▶ _What you should do_
Could you repeat the material from the line with "Given: Show info" up to and including the line with "pyautogui.click(x=59, y=96)", switching "Forward" to "Back" and changing nothing else?

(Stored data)
|---|
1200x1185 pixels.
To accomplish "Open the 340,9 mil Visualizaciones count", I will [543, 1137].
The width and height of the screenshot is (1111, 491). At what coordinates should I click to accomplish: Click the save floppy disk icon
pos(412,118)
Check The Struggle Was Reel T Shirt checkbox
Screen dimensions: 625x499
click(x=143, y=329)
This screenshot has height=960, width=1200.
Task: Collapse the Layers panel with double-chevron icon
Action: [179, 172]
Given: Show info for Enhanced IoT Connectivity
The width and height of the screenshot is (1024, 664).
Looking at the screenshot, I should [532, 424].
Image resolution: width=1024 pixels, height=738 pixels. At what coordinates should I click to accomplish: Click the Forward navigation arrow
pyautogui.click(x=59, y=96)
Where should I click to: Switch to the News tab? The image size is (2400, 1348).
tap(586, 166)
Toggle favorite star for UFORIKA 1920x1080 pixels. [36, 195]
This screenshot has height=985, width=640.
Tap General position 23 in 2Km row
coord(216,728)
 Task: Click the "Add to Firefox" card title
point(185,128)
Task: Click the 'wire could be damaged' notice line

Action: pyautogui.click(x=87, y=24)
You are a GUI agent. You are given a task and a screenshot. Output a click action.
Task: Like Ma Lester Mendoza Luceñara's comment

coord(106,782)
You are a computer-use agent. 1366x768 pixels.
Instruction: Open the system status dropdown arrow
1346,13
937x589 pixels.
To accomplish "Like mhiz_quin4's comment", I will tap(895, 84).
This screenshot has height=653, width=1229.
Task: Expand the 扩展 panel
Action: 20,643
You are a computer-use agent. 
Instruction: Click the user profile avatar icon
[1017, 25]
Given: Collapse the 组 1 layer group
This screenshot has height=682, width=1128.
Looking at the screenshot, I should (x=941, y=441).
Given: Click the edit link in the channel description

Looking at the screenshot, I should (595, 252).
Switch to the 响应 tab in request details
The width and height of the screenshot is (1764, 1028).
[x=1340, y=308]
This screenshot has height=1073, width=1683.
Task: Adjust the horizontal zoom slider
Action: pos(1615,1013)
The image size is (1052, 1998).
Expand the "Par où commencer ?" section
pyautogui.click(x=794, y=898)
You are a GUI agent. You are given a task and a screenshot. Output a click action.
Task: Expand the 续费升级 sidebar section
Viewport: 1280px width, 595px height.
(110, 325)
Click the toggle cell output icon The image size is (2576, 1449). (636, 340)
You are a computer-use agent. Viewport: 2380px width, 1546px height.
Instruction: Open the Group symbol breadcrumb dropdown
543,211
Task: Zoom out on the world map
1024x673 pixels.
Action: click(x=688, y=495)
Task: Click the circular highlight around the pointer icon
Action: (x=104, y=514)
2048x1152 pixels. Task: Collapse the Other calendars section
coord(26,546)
|---|
▶ _Exercise solution_
Given: Show info for Enhanced IoT Connectivity
The width and height of the screenshot is (1024, 664).
Looking at the screenshot, I should [532, 424].
Image resolution: width=1024 pixels, height=738 pixels. At what coordinates should I click to accomplish: Click the Back navigation arrow
pyautogui.click(x=59, y=96)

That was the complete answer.